_Required action_
If "beside" shows up in a line of the material, return that line.

[[ Records for the task open ]]

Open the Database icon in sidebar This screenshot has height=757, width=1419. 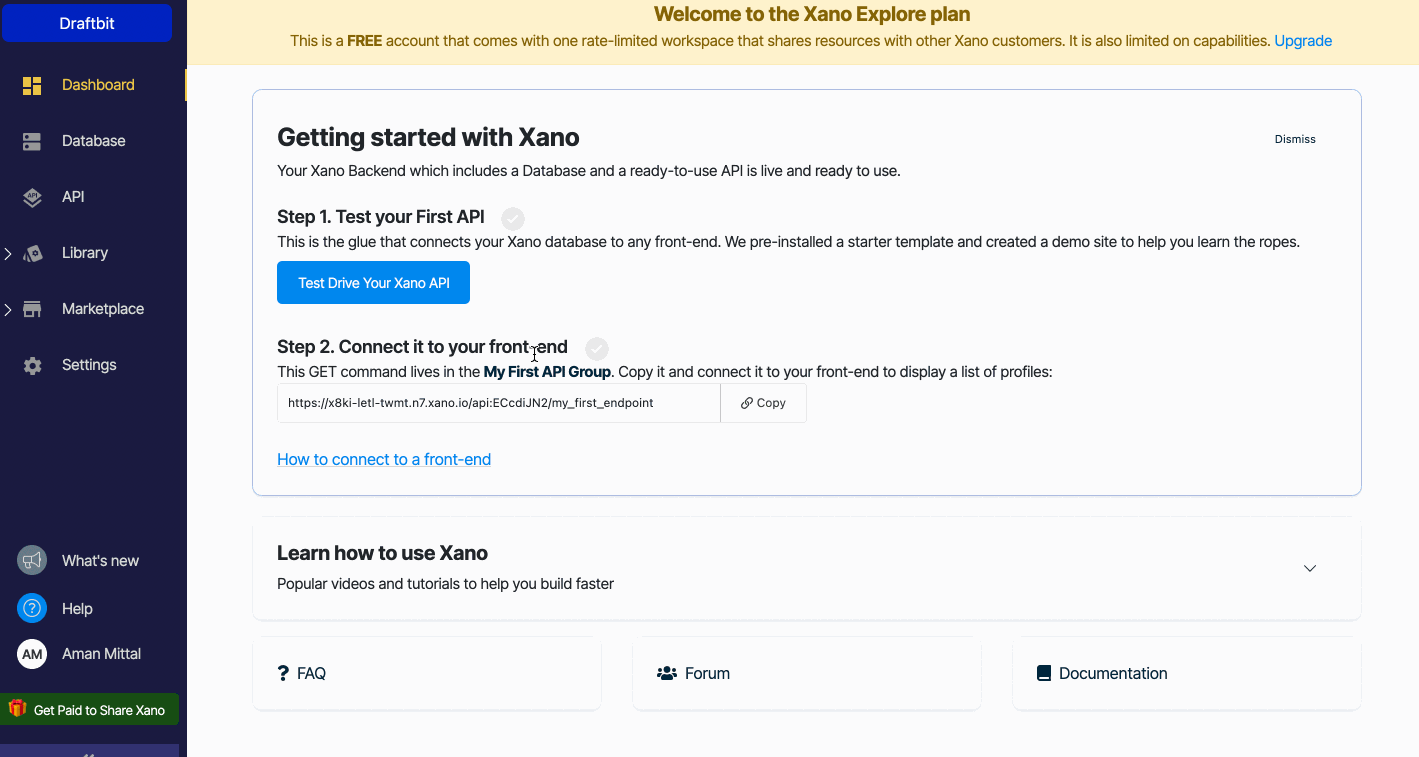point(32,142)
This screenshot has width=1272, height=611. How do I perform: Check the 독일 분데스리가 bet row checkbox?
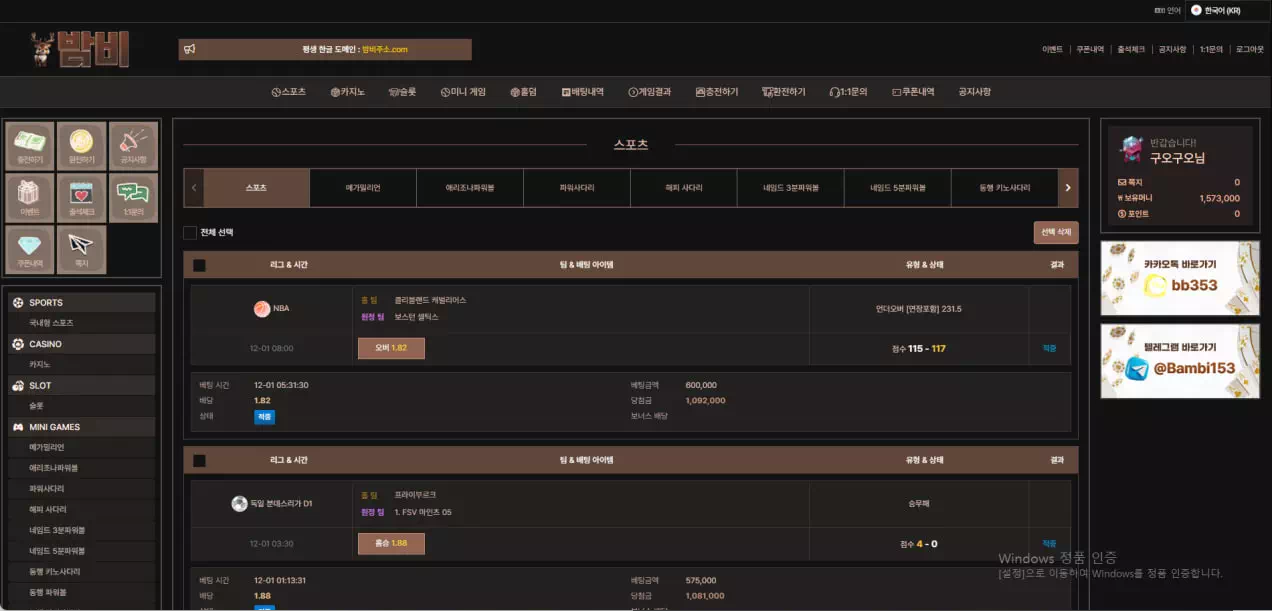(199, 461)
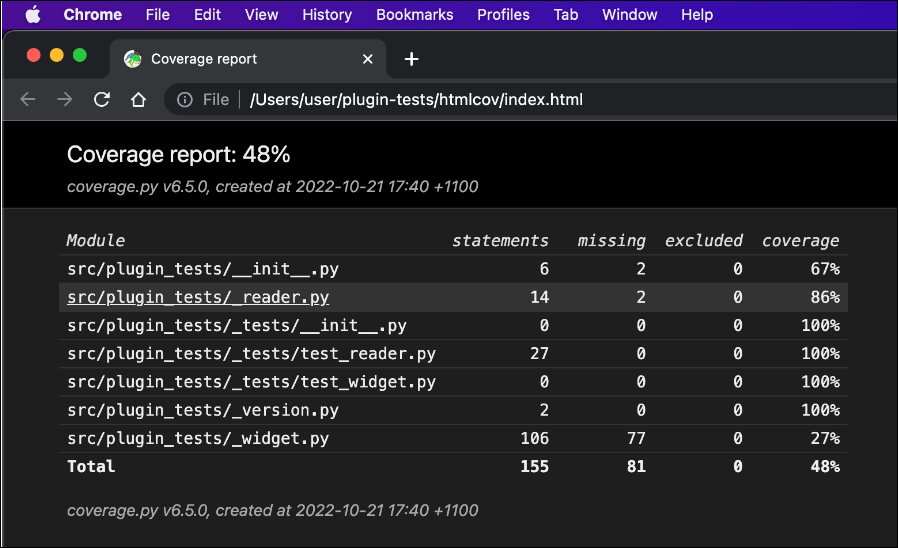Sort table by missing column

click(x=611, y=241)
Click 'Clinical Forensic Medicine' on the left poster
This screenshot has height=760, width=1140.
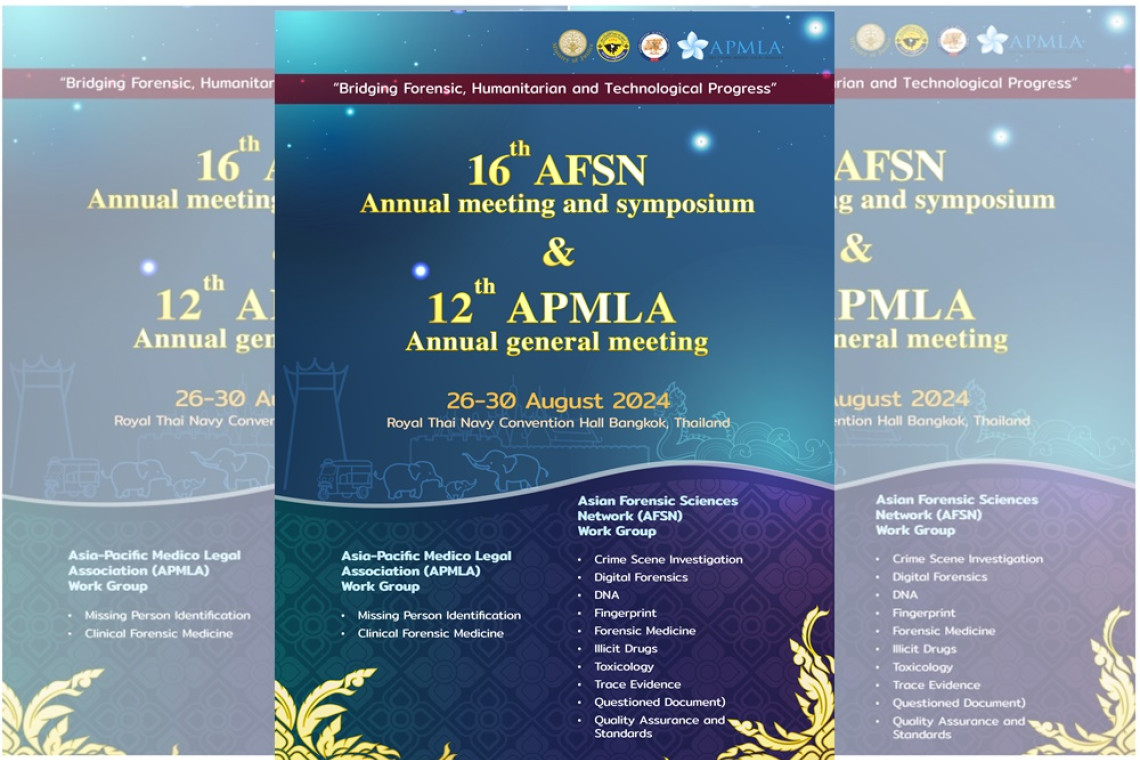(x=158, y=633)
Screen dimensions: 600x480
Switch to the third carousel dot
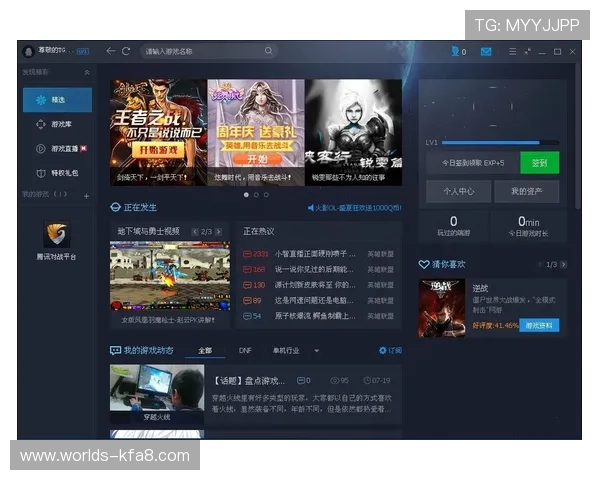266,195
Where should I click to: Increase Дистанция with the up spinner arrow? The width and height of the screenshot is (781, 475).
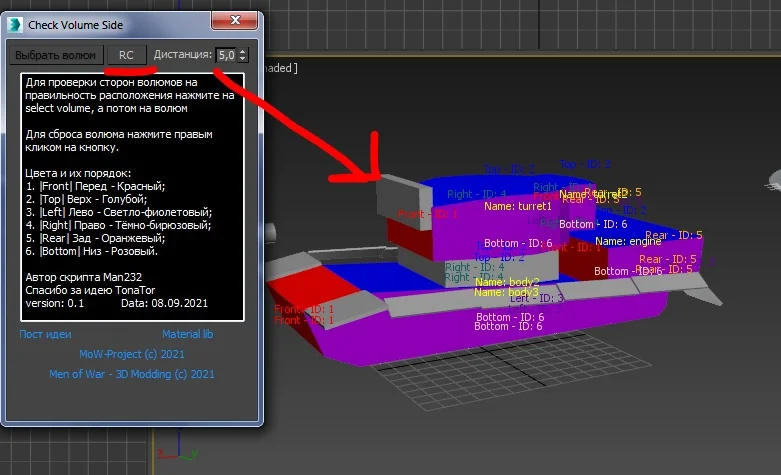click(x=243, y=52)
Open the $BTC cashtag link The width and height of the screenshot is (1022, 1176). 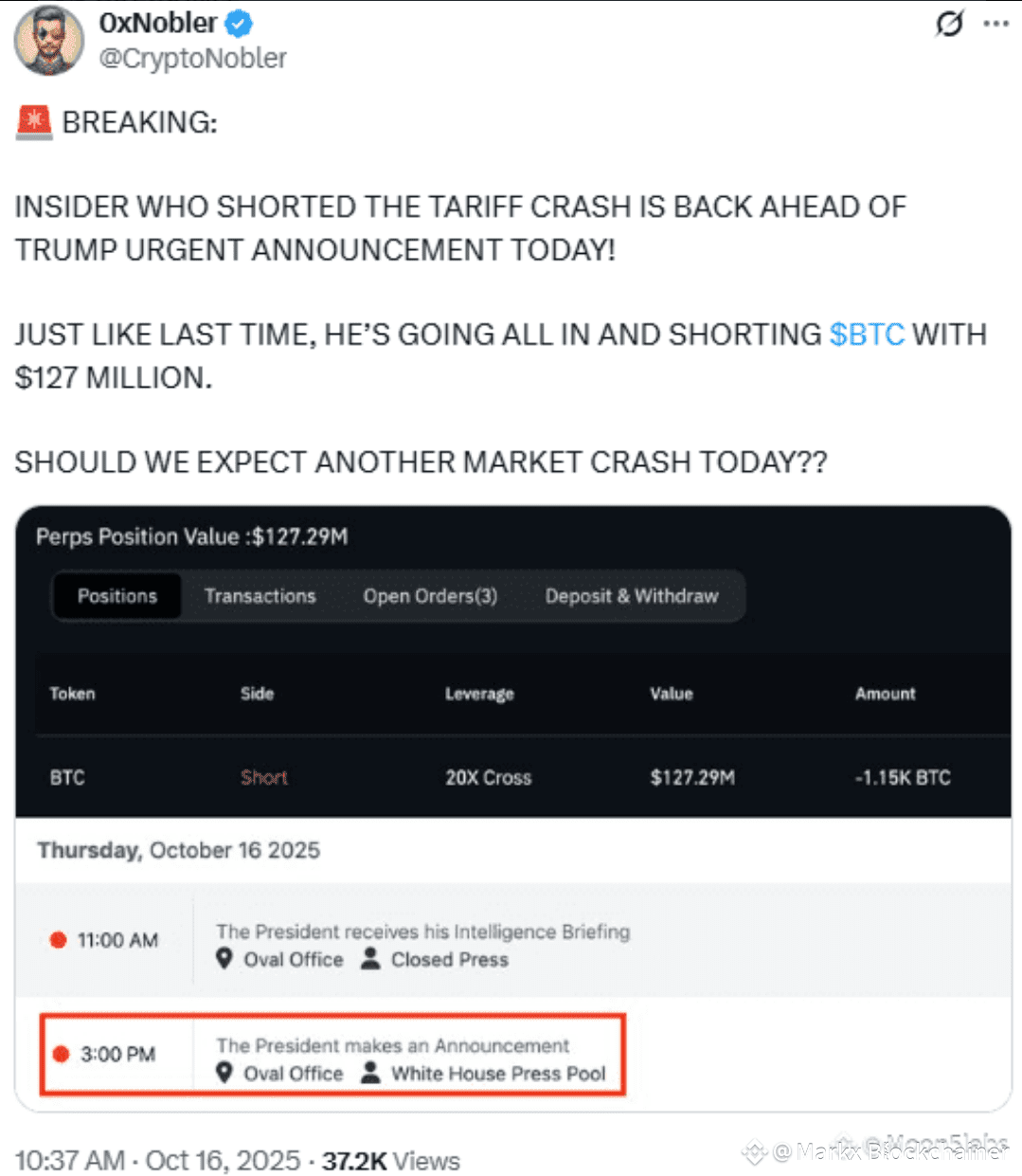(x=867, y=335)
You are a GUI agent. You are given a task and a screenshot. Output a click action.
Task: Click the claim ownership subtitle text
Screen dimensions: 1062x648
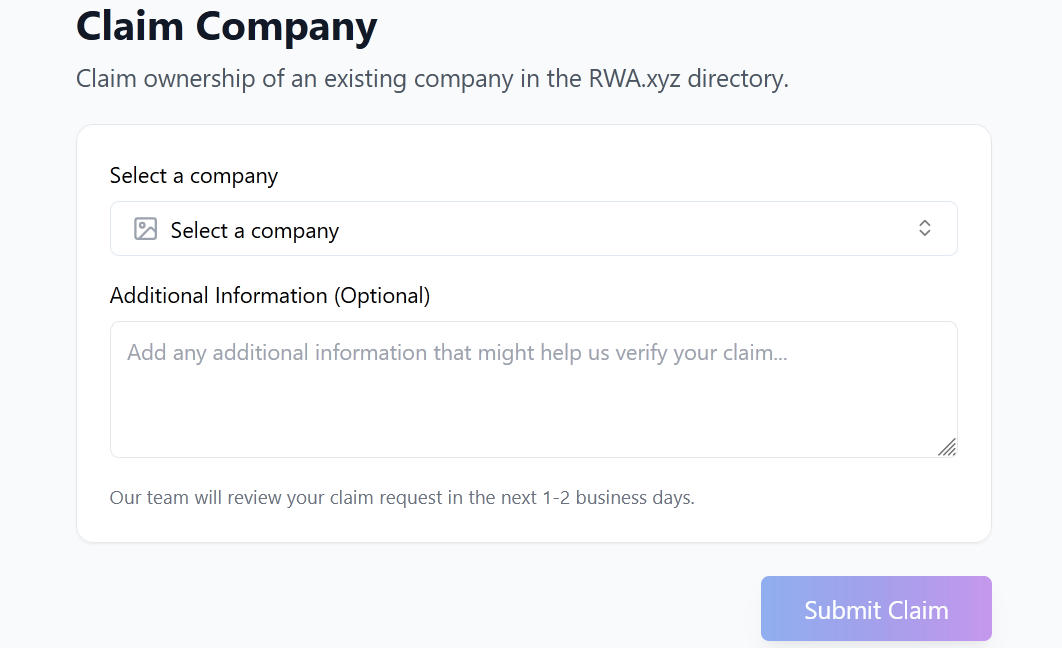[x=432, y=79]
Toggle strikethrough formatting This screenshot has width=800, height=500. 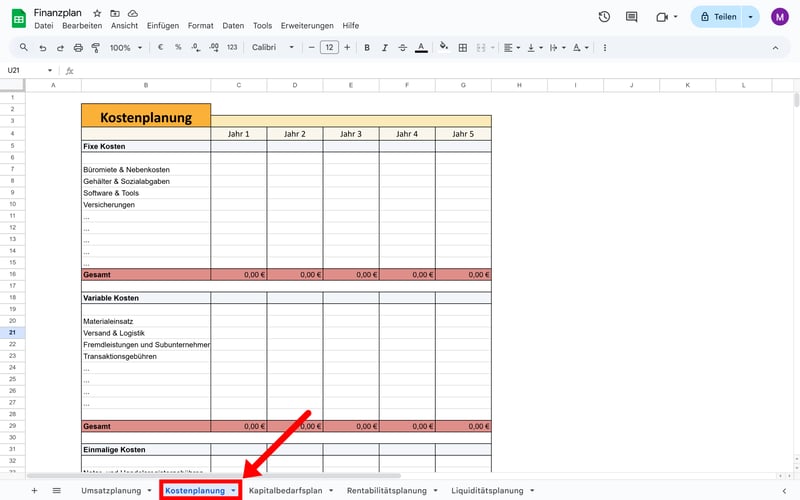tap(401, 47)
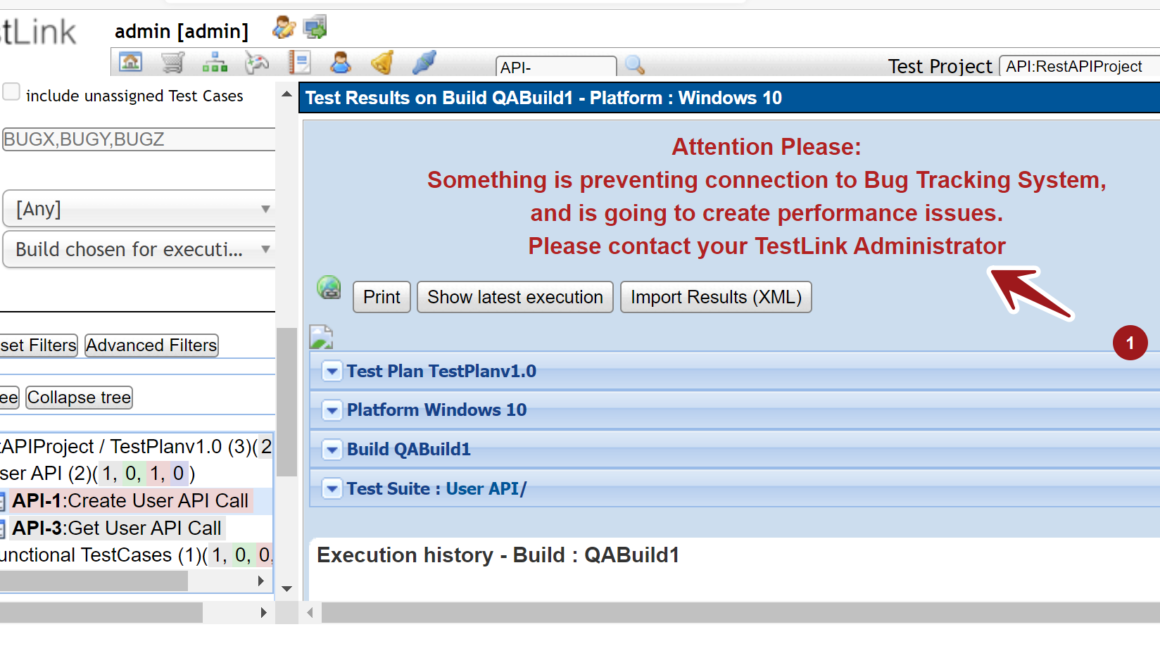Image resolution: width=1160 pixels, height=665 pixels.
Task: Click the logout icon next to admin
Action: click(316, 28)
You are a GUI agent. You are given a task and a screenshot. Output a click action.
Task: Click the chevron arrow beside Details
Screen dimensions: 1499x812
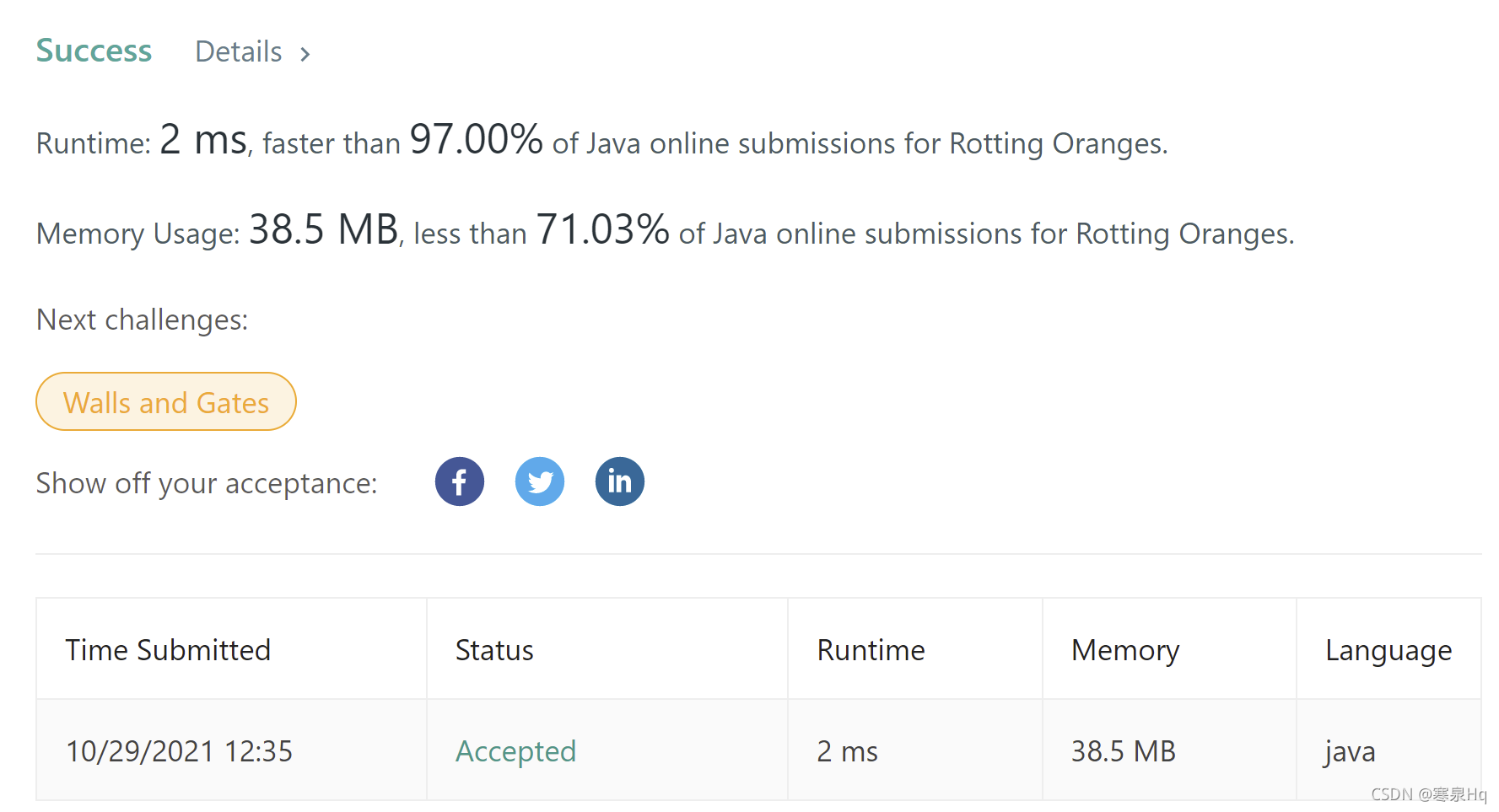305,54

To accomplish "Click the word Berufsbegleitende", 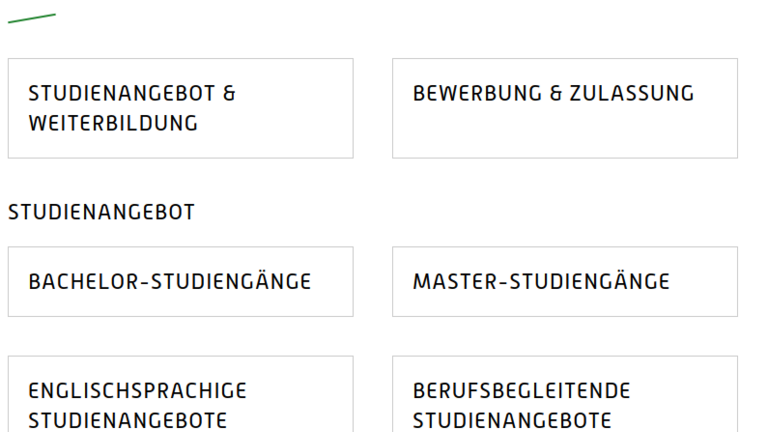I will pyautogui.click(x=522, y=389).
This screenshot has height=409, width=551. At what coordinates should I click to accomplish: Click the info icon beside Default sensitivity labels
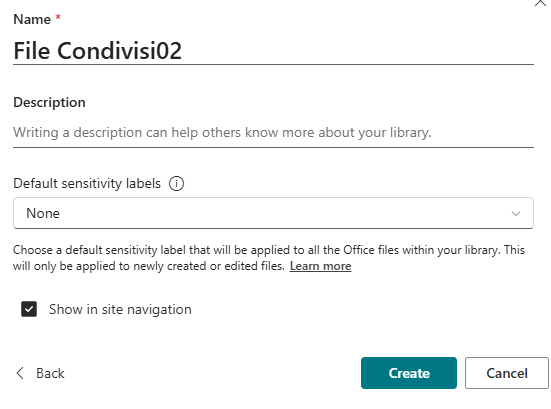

[[ Records for the task closed ]]

_Solution for this exercise_
Task: Click the chevron arrow beside Details
This screenshot has height=409, width=551. At what coordinates should I click to accomplish: Click the info icon beside Default sensitivity labels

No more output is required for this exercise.